Procedure: Implemented 1kΞ©-2kΞ© voltage divider. Measured output voltage with a Digital Multimeter during active ranging.

  • Expected: Signal stepped down to ~3.3V.
  • Actual: ~3.33V measured at GPIO 24.

Result: βœ… Success


3) Startup Stability Test

Objective: Ensure β€œNo unintended actuation of servos or drive motors on startup” (Req 2.4).

Procedure: Monitored SG90 and MG90S positions during OpenCR and RPi boot cycles.

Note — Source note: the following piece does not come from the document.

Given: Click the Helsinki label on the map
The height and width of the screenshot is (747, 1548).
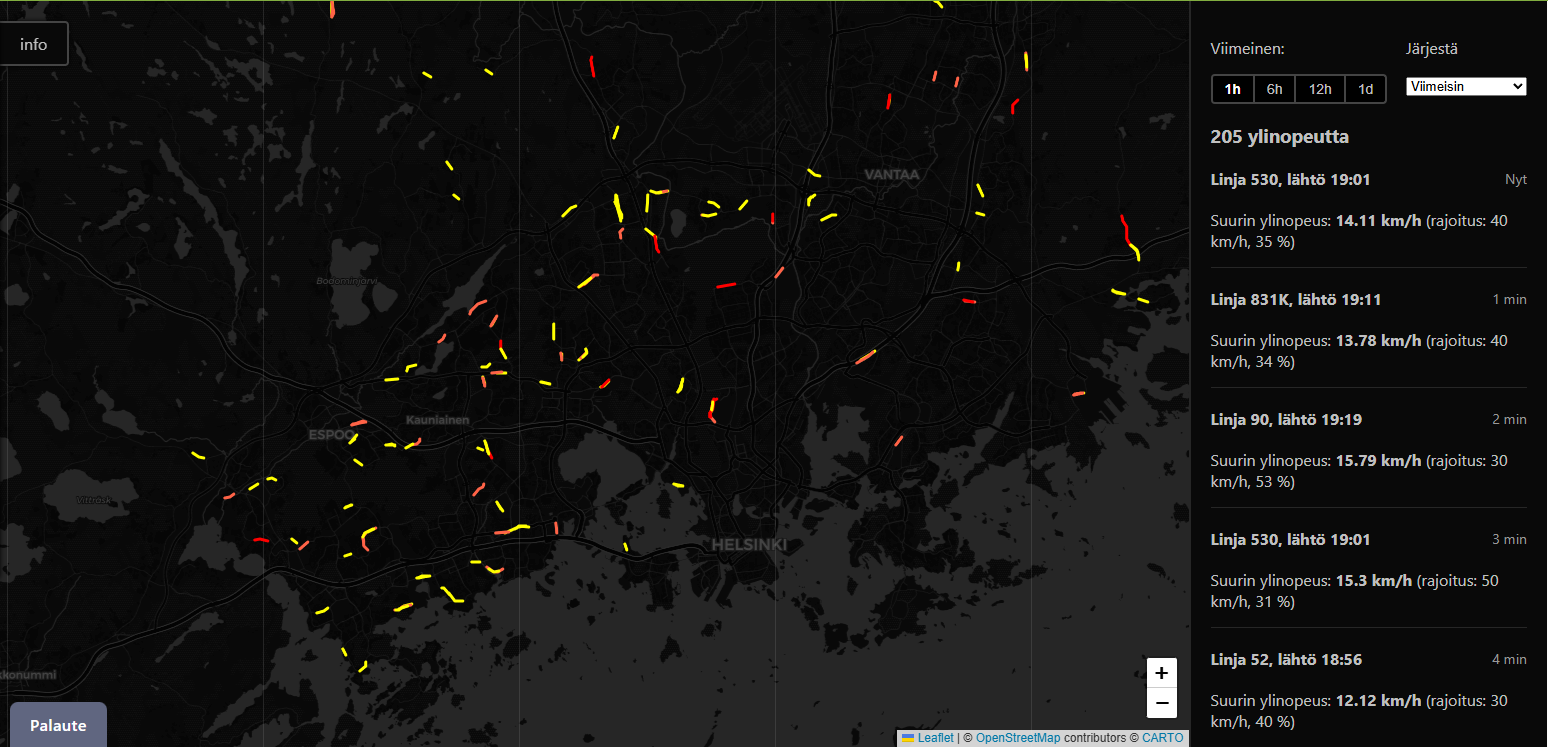Looking at the screenshot, I should click(x=749, y=545).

Observations: Both servos successfully initialized to stop/closed pulse widths without jitter or movement before commands were issued.

Result: βœ… Success


4) Full Endurance Run (Physical)

Test Environment: NUS IDP Studio 2
Test Date: 13/04/2026 – 16/04/2026
Robot State: Integrated launcher mechanism and navigation stack active.

Metric Target Result
Outcome Success Mission Completed
Run Time 25 min 0 s 25 min 0 s
Battery Voltage >11 V >11 V (Alarm stayed silent)

Observations:

  • Robot completed the full duration without triggering the OpenCR low-voltage alarm (threshold: 11V).
  • Confirmed battery capacity remains sufficient for the 25-minute requirement, consistent with the predicted worst-case runtime of 54.9 minutes.
  • No system brownouts or reboots occurred during concurrent movement and servo actuation

Spring-loaded Launcher Subsystem Summary

Subsystem Owner: Mechanical / Launcher Integration
Test Period: Iterative design versions v1-v4, followed by final validation
Physical Environment: Bench and integrated robot launcher tests

Technical Performance Measures (TPM)

TPM Requirement Result
TPM1 Launch vertical range equal to or further than the set docking tolerance of 15 cm Met in final validation
TPM2 Vertical drop-off within the height difference of the launch point and the receptacle Met in final validation
TPM3 Timing sequence success rate for sequential ball launches Met in final validation

Measures of Effectiveness (MOE)

MOE Requirement Result
MOE1 All launches deliver balls successfully into the respective delivery receptacle following the correct timing sequence Met in final validation
MOE2 Zero mechanical jams during runs Met in final validation

Test Results Summary

Version Key Issue Fix Applied Outcome
V1 Rack and pinion tolerance too tight; pusher taller than required Cut wall to fit pinion; reduced pusher height Partial
V2 Wiring and servo integration not serviceable; launcher difficult to service; pusher oversized; rack interference near pinion wall Added wire holes and servo gate mount; made launcher detachable from hex mounts; reduced pusher size and height; removed wall for pinion fit Improvement
V3 Ball did not drop nicely into launcher; wall friction reduced launch distance; rack needed more pullback; gear slipping under load Moved stop further up and increased gear teeth; removed launcher walls and sanded walls; increased gear teeth; reduced gear distance by lowering servo height Improvement
V4 Ball could fall out laterally; launcher flexed under load; servo screw fit loose; residual gear distance issue; launch angle insufficient Added side wall; increased wall thickness; reduced servo screw hole diameter; reduced gear distance more; moved bottom hex mount hole lower to tilt launcher; added servo cover Success

Key Learnings

  1. Geometry and tolerance were critical: the launcher required multiple iterations before the rack, pinion, and pusher aligned smoothly.
  2. Launch reliability improved with mechanical refinement: increasing gear teeth, reducing flex, and tuning the launcher angle improved shot consistency.
  3. Retention features were necessary: the side wall, hot glue stops, and masking tape gates prevented ball rollback and launch jams.
  4. Final validation met the target measures: the final build satisfied the TPM and MOE targets from the launcher test plan.

Recommendations

  • Retain the final V4 geometry as the baseline launcher design.
  • Replace any suspect logic level shifting or servo interface hardware before future runs if timing drift reappears.
  • Keep the side wall, servo cover, and tilt adjustment features for future iterations.
  • Re-run TPM and MOE checks after any launcher or servo hardware change.